What the task asks: Within the listing below, give again exactly the lines between the one containing "Click the 2021" and the one containing "Screen dimensions: 562x513", inclusive, pictures left aside.

Data for this task:
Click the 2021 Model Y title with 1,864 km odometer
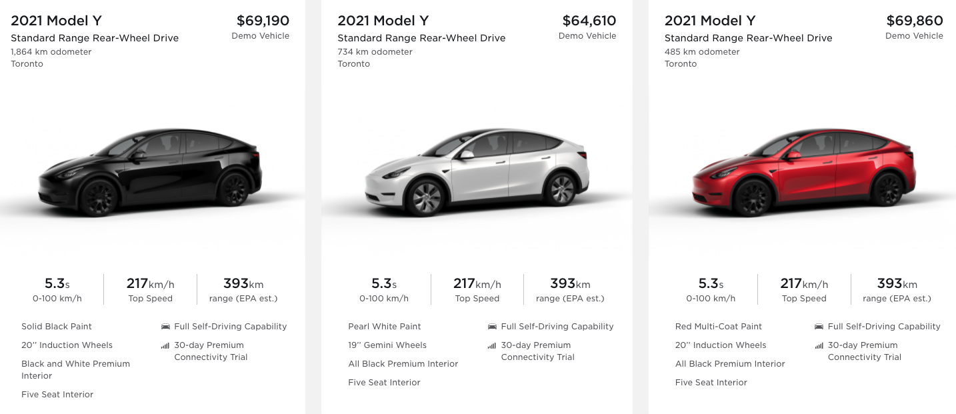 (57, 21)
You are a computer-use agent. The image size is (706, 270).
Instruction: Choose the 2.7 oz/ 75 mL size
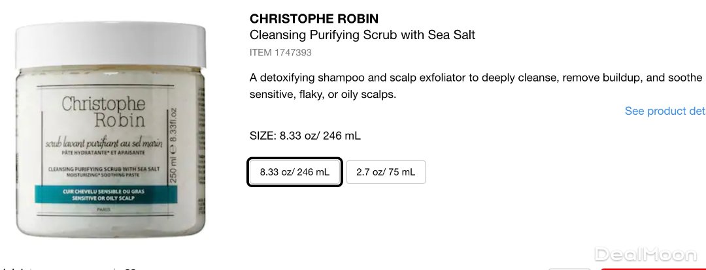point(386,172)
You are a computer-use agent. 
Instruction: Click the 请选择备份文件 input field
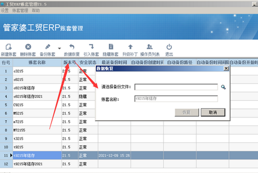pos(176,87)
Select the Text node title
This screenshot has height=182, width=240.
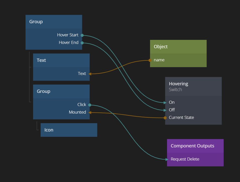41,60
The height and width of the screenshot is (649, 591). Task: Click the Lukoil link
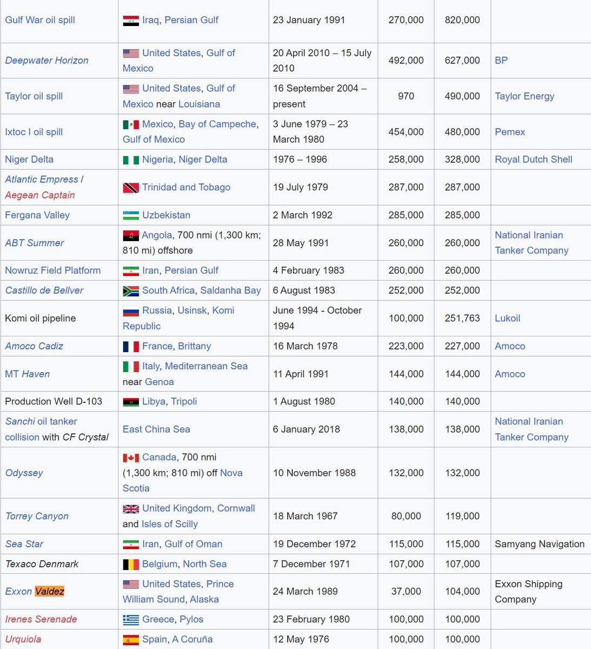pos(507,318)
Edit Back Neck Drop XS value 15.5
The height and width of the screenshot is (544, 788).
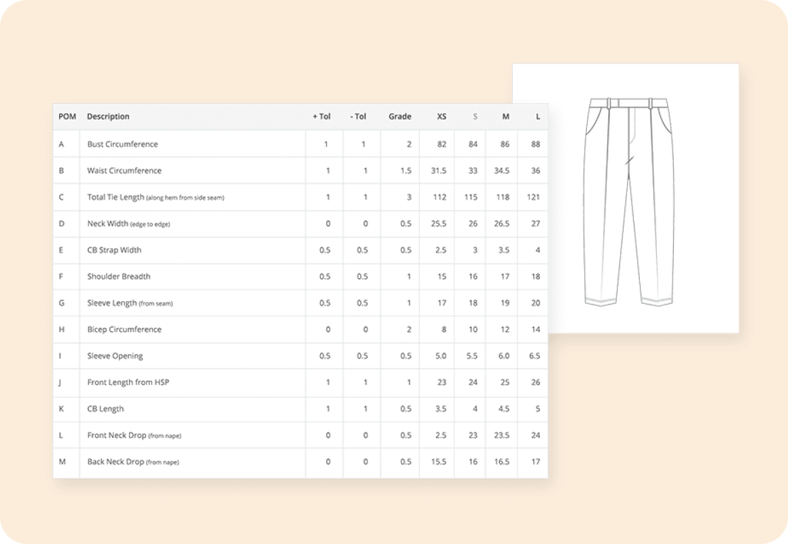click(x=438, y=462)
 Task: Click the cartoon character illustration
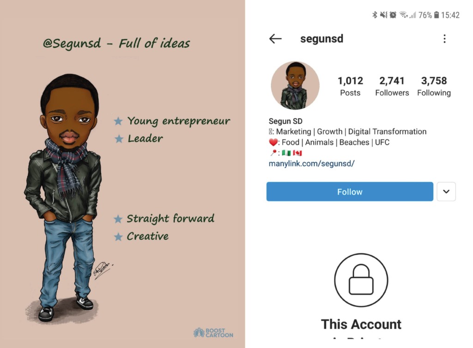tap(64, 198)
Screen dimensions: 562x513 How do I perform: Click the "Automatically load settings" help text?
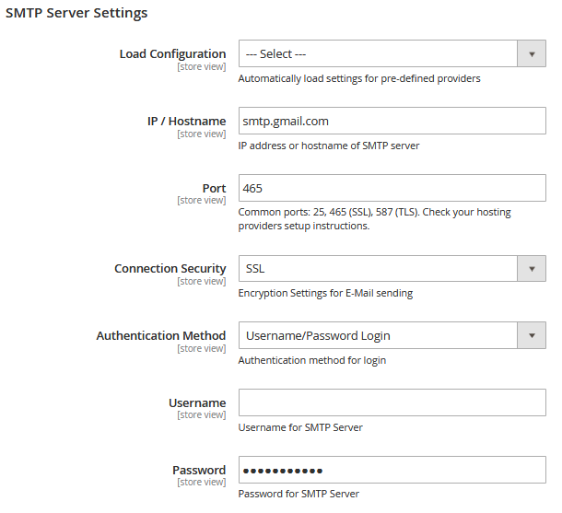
* * *
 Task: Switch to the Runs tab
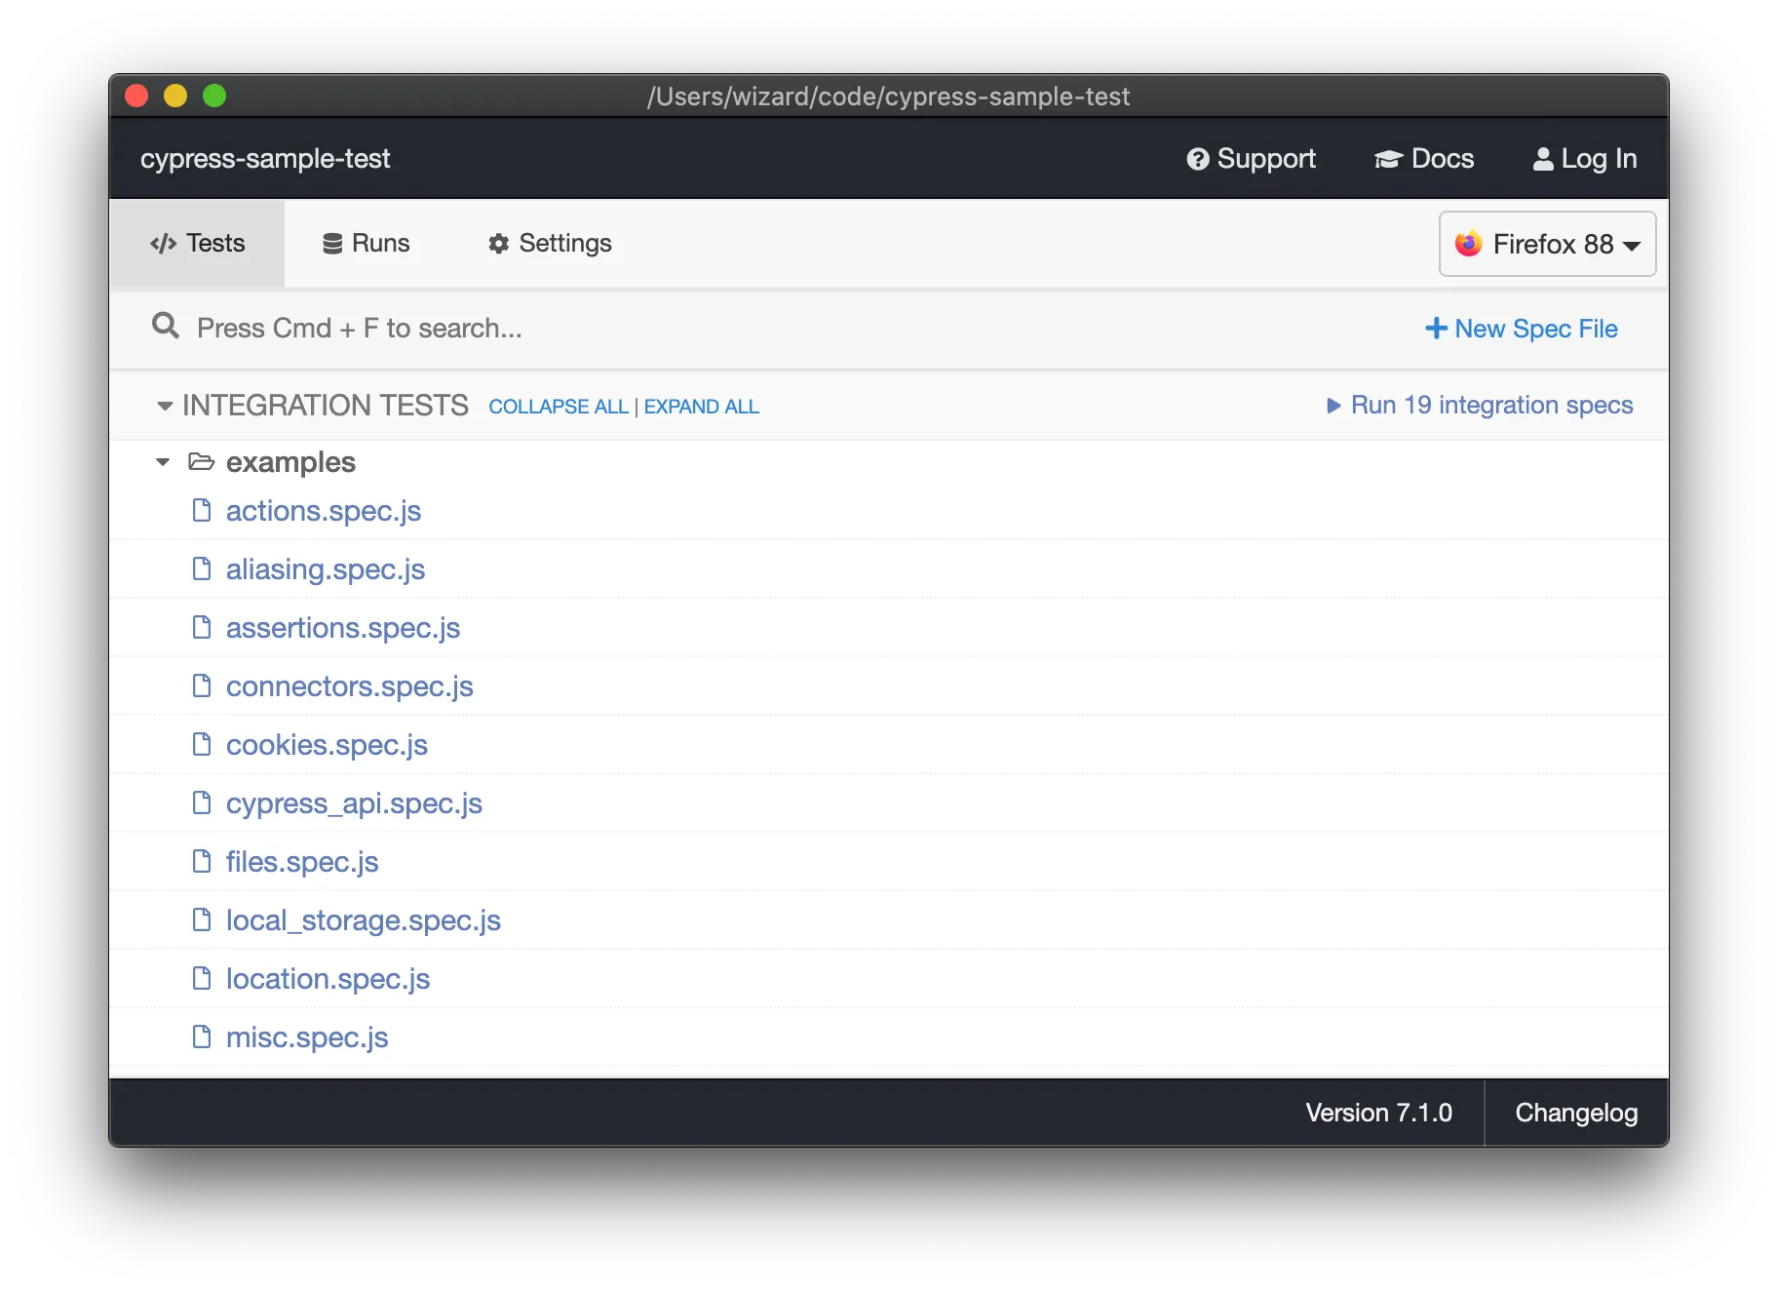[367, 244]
* * *
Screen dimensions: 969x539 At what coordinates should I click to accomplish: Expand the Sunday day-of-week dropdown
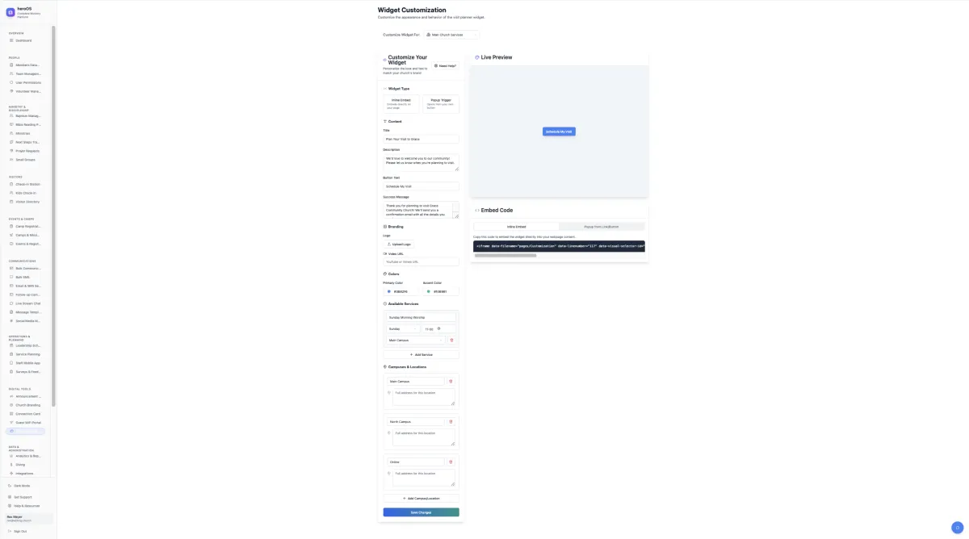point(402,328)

Result of the task:
Click the 2021 Model Y title with 1,864 km odometer
 (57, 21)
You are a computer-use agent. The image size is (706, 270).
Instruction: Choose the 2.7 oz/ 75 mL size
point(386,172)
You are a computer-use agent. 
Instruction: Click the 请选择备份文件 input field
pos(176,87)
Select the Text node title
This screenshot has height=182, width=240.
41,60
The height and width of the screenshot is (649, 591). Task: Click the Lukoil link
pos(507,318)
Edit Back Neck Drop XS value 15.5
The height and width of the screenshot is (544, 788).
click(x=438, y=462)
 Task: Click the cartoon character illustration
tap(64, 198)
Screen dimensions: 562x513 How do I perform: Click the "Automatically load settings" help text?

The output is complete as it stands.